▸ What the task requires: Your response should contain every line from the data below that holds the string "computer".
_ _ _ _
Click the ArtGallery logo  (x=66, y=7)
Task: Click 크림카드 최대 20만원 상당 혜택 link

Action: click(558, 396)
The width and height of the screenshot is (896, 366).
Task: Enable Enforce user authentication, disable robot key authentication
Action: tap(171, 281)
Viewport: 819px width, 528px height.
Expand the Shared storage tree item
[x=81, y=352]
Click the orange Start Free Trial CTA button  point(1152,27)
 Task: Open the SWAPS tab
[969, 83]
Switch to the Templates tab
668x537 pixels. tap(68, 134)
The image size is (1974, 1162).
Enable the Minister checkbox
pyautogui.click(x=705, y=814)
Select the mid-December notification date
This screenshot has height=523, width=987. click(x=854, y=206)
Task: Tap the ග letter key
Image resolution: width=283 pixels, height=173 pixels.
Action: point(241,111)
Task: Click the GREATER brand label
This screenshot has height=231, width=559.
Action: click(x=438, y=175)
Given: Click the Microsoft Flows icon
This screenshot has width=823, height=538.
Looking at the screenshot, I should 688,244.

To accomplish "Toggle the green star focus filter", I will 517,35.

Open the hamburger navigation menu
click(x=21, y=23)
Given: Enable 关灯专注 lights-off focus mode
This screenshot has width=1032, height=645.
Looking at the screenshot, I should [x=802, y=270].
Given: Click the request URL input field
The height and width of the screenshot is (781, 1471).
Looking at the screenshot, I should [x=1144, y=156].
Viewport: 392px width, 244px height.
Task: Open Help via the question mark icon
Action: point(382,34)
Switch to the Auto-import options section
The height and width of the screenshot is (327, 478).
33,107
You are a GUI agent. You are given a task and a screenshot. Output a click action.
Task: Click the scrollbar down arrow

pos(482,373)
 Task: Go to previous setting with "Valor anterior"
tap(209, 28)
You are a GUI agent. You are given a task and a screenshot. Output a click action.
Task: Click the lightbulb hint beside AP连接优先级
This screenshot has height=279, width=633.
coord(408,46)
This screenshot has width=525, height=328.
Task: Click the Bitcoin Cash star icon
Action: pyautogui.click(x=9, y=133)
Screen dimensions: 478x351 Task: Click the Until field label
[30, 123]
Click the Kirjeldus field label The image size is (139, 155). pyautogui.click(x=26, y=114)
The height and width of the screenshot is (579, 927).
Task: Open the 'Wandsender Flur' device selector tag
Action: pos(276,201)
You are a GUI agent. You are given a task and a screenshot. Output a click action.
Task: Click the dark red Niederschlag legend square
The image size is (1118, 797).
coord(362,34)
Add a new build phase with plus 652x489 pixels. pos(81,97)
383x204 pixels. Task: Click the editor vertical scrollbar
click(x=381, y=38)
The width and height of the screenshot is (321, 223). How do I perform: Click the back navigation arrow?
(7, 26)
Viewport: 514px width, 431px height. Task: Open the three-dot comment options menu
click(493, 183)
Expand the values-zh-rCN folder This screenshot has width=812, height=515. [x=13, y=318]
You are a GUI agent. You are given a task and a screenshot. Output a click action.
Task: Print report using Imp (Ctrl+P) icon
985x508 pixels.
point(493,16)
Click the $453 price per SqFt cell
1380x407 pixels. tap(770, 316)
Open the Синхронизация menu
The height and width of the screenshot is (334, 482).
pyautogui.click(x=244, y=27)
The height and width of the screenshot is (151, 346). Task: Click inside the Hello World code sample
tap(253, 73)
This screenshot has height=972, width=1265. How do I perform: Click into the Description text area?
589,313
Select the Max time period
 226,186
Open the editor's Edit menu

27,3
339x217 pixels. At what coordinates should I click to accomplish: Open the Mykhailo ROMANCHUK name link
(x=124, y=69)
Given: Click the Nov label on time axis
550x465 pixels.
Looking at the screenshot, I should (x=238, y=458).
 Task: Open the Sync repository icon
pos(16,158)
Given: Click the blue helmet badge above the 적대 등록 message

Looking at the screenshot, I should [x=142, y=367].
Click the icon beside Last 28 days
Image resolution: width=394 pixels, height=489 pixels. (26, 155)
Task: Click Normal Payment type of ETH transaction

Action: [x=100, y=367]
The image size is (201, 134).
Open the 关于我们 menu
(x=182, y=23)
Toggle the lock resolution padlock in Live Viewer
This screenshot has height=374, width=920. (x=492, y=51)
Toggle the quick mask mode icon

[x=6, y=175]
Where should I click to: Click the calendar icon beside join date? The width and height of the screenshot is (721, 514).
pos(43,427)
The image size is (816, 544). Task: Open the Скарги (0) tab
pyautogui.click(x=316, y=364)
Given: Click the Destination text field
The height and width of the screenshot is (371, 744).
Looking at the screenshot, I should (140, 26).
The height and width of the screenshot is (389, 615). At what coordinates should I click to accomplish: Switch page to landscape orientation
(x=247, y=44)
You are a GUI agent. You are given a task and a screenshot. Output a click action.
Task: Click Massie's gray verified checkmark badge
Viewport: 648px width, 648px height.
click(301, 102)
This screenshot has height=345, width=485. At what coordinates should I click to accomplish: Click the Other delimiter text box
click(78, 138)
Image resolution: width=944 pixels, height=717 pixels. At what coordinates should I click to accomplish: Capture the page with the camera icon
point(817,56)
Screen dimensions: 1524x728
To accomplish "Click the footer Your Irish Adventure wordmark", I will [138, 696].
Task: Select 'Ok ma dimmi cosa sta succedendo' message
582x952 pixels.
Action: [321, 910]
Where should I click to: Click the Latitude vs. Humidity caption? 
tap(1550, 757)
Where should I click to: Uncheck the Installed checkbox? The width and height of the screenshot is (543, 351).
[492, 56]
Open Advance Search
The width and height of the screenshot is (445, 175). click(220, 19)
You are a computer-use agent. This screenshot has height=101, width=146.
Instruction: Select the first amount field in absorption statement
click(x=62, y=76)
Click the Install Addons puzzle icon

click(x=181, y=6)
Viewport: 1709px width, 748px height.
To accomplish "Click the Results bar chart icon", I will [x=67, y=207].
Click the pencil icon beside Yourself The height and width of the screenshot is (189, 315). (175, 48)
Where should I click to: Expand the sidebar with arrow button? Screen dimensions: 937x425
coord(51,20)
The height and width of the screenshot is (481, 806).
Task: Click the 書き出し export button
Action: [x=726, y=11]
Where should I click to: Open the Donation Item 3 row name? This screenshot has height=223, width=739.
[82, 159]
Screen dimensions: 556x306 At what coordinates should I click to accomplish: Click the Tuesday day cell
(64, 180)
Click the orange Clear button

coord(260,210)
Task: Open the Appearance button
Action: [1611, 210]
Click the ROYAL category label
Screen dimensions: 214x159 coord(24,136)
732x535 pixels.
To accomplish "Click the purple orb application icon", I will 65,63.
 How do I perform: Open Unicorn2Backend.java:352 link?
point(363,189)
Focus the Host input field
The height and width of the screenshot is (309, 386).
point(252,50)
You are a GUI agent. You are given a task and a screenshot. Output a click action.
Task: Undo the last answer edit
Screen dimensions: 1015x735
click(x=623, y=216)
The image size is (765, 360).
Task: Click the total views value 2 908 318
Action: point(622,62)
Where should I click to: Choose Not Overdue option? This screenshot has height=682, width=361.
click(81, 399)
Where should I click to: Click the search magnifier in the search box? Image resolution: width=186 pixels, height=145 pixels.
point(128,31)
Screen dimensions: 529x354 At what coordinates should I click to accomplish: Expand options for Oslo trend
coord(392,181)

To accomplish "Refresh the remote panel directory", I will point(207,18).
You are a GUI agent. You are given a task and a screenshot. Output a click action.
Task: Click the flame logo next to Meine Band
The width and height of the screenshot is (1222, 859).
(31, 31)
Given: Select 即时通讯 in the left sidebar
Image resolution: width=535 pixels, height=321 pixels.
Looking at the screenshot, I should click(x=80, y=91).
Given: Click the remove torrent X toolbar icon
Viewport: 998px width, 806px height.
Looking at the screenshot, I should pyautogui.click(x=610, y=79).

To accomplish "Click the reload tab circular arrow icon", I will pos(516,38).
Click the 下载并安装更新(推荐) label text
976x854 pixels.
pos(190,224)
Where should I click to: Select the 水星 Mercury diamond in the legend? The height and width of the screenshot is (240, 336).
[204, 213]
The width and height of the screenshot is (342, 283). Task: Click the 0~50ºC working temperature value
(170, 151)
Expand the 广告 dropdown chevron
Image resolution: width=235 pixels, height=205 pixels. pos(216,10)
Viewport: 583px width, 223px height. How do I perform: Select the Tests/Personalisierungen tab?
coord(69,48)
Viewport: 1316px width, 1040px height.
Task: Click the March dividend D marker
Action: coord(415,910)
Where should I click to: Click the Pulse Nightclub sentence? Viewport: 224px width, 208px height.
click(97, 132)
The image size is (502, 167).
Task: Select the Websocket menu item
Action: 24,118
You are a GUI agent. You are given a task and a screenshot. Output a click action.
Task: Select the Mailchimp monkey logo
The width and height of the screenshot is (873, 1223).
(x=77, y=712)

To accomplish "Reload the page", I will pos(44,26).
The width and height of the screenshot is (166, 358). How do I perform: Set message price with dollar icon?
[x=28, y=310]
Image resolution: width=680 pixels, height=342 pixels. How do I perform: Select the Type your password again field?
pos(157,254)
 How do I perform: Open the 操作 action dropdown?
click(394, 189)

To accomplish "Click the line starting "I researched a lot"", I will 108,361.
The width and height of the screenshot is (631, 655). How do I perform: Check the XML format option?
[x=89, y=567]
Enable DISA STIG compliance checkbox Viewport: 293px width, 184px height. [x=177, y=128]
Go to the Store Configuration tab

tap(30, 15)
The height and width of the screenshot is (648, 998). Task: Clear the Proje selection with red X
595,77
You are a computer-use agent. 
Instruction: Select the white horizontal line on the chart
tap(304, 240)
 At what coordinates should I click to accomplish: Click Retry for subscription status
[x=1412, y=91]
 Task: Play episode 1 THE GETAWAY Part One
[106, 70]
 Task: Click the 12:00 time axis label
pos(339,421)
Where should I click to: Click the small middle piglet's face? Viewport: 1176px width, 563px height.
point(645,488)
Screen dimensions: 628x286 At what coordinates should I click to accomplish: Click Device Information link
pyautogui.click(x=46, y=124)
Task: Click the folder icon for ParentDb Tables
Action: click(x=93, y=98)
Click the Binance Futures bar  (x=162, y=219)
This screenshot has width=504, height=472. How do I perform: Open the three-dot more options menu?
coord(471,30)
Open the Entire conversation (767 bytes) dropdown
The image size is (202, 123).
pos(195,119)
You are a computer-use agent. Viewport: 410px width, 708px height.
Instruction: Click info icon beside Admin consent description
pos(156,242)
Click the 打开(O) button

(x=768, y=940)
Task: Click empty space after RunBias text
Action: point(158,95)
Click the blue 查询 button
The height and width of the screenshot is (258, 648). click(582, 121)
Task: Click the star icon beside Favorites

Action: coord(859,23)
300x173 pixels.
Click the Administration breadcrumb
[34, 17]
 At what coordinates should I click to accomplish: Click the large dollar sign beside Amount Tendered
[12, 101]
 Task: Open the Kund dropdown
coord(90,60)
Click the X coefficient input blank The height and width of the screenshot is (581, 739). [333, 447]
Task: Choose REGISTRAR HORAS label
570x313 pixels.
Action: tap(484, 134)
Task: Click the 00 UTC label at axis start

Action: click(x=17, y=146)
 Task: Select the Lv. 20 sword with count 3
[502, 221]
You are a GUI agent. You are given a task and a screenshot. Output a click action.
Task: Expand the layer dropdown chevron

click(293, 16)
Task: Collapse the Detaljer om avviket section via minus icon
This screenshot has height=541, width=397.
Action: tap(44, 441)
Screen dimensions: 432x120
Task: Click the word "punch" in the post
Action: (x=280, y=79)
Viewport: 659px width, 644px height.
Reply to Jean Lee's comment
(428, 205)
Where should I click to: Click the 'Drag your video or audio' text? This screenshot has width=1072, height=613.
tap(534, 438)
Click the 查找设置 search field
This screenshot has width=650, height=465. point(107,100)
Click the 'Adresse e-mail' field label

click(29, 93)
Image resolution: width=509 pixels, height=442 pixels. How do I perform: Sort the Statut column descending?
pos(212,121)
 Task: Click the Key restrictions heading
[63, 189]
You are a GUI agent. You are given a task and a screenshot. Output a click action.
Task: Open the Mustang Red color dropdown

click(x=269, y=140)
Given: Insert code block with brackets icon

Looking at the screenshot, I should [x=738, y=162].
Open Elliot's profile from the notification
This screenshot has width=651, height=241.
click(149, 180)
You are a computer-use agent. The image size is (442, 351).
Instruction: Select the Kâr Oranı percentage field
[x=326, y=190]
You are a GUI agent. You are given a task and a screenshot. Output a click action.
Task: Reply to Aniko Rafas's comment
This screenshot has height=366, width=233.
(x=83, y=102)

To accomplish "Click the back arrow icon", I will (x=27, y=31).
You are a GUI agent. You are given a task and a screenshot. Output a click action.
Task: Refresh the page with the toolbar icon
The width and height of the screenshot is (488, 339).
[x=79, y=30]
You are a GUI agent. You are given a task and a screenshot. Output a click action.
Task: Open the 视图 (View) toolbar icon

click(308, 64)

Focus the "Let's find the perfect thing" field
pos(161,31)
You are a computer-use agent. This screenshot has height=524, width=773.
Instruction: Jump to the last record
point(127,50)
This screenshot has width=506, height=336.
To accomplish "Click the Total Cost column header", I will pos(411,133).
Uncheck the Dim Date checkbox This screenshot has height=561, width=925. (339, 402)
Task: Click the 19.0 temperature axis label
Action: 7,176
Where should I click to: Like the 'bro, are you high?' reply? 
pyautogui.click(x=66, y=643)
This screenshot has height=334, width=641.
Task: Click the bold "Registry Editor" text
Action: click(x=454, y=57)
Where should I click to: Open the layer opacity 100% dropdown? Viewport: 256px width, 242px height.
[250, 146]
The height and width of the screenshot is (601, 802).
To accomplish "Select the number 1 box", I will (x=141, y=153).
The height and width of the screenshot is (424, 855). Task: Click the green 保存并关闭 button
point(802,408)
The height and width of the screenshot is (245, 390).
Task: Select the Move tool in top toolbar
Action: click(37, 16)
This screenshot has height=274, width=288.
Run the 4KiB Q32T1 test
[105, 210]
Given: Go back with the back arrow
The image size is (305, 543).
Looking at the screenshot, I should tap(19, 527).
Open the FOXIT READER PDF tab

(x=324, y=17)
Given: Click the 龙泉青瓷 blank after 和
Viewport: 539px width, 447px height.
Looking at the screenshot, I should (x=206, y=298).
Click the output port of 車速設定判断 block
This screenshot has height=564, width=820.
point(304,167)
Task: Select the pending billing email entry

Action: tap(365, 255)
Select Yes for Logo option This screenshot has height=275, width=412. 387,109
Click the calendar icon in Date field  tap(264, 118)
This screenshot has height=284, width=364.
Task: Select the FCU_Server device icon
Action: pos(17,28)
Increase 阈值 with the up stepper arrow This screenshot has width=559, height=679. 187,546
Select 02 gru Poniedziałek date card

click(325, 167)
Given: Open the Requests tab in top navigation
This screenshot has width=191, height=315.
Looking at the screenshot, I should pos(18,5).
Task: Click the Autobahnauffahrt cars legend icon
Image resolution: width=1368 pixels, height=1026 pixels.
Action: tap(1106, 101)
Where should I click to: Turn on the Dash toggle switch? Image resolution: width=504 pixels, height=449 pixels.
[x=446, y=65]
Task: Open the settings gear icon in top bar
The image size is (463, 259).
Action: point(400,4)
_ _ _ _
▸ Answer to the exercise:
You are a computer-use agent. This screenshot has height=101, width=146.
You are a computer-use agent. 
You are a computer-use agent. Viewport: 410px width, 708px height.
You are a computer-use agent. The image size is (442, 351).
You are a computer-use agent. This screenshot has height=524, width=773.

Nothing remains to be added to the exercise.